TASK DETAILS ->
Produce word for word the lines of the data below running from the one that has "Screen dimensions: 599x291" to the one that has "Task: Close the Firefox window", inclusive, and no others.

THE DATA ->

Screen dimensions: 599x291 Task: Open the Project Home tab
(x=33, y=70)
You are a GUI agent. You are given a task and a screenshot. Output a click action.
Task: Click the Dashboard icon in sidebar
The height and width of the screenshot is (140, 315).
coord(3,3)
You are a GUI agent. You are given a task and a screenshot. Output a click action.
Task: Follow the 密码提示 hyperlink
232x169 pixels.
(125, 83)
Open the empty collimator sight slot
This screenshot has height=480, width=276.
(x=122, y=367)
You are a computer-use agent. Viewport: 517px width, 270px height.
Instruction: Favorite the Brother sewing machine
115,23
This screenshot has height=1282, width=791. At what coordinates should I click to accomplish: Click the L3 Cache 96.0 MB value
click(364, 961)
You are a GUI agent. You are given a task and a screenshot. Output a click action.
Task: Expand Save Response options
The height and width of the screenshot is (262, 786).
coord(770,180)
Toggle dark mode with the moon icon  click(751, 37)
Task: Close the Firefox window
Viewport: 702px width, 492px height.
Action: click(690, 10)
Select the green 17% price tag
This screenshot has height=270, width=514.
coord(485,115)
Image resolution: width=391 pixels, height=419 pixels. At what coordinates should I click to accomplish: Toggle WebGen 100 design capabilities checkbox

---

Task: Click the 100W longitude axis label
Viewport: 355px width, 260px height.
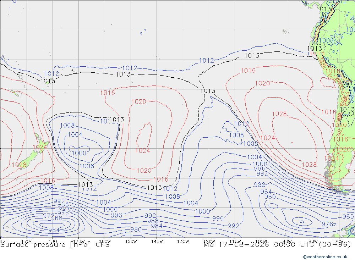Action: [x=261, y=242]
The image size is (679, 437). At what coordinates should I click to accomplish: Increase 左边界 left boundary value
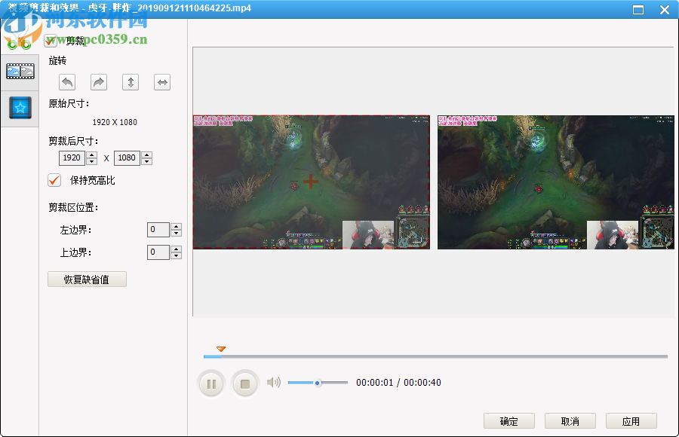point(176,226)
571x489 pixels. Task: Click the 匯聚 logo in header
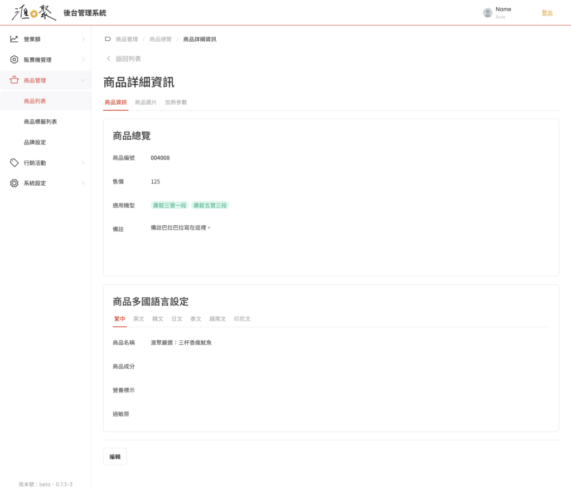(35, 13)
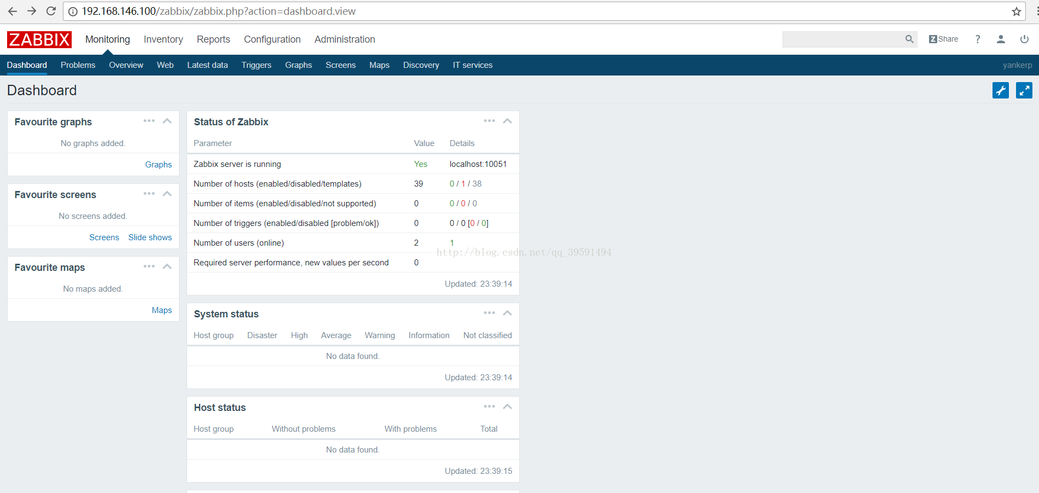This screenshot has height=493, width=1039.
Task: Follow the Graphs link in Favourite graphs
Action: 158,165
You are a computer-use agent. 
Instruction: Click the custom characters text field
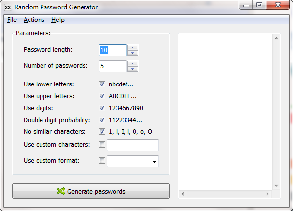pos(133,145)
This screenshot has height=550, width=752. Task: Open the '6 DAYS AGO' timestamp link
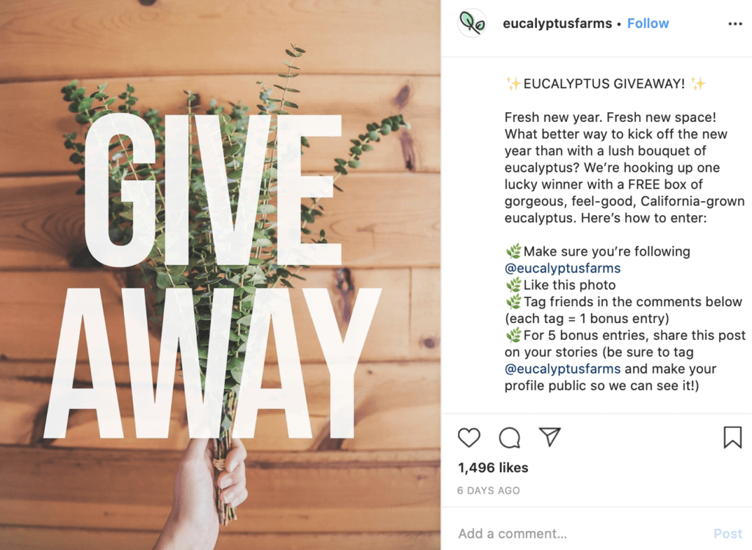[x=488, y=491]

* * *

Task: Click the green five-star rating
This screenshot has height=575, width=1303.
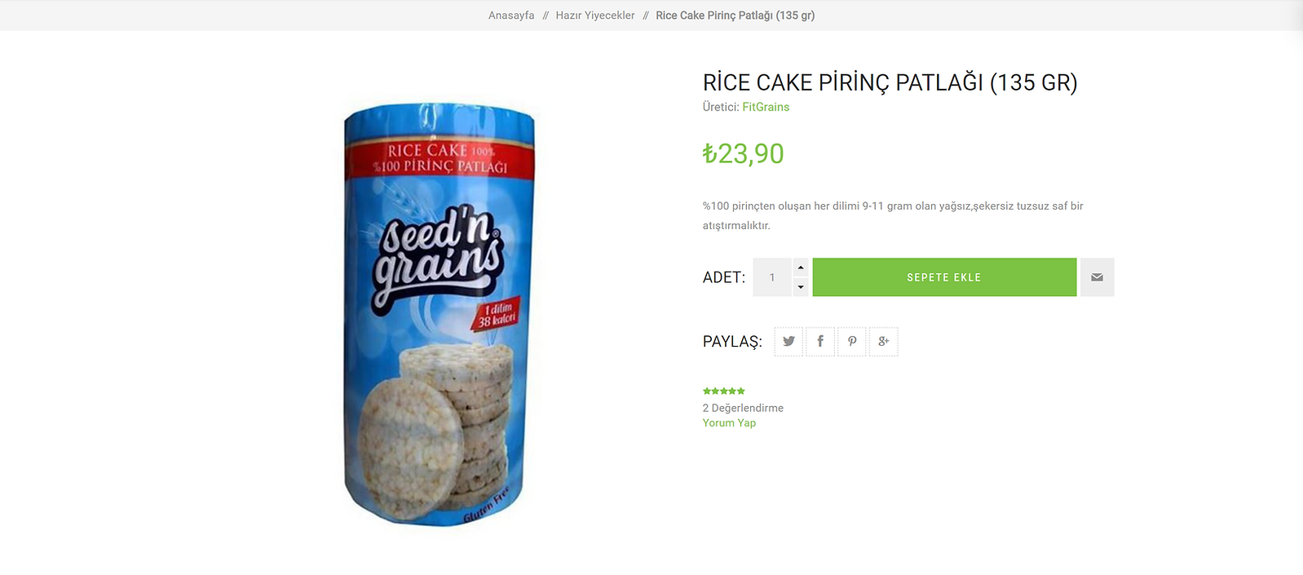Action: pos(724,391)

FINAL ANSWER ->
Screen dimensions: 599x291 Task: Open the Project Home tab
(x=33, y=70)
You are a GUI agent. You are given a task and a screenshot. Output a click action.
Task: Click the Dashboard icon in sidebar
The height and width of the screenshot is (140, 315).
coord(3,3)
You are a GUI agent. You are given a task and a screenshot. Output a click action.
Task: Follow the 密码提示 hyperlink
232x169 pixels.
(125, 83)
Open the empty collimator sight slot
This screenshot has height=480, width=276.
(x=122, y=367)
You are a computer-use agent. Viewport: 517px width, 270px height.
Instruction: Favorite the Brother sewing machine
115,23
This screenshot has height=1282, width=791. At what coordinates should I click to accomplish: Click the L3 Cache 96.0 MB value
click(364, 961)
You are a GUI agent. You are given a task and a screenshot. Output a click action.
Task: Expand Save Response options
The height and width of the screenshot is (262, 786).
coord(770,180)
Toggle dark mode with the moon icon  click(751, 37)
Task: Close the Firefox window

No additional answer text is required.